----- DATA TO USE
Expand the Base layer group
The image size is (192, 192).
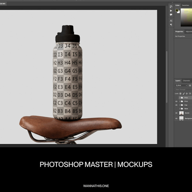pos(180,109)
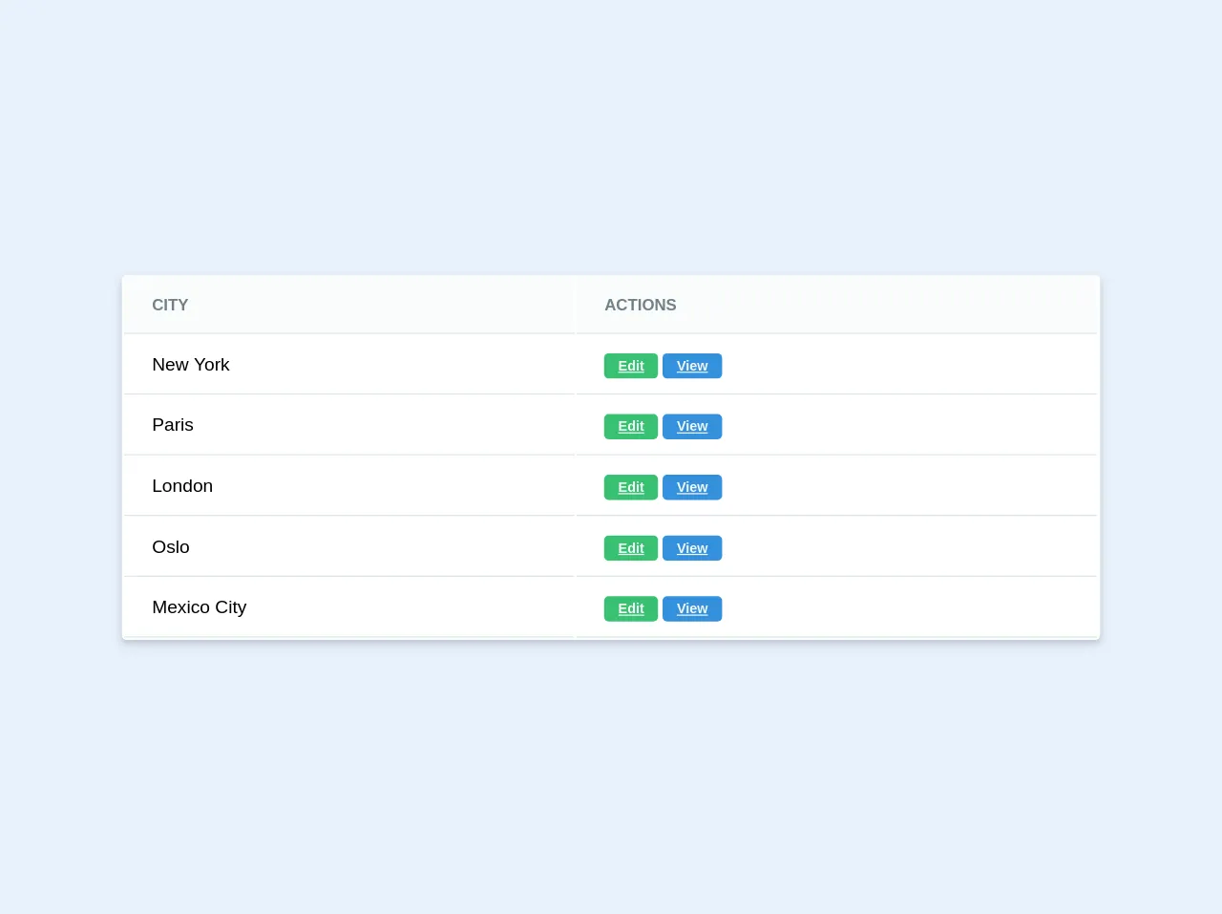Select the Paris city name
Viewport: 1222px width, 914px height.
[173, 425]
----------
> _PROBLEM TO SOLVE_: What's needed is an exact copy of every entry, free of pictures.

> _RESPONSE TO THIS EXERCISE_:
Expand the Base layer group
The image size is (192, 192).
pos(180,109)
Select the Paris city name
Viewport: 1222px width, 914px height.
[173, 425]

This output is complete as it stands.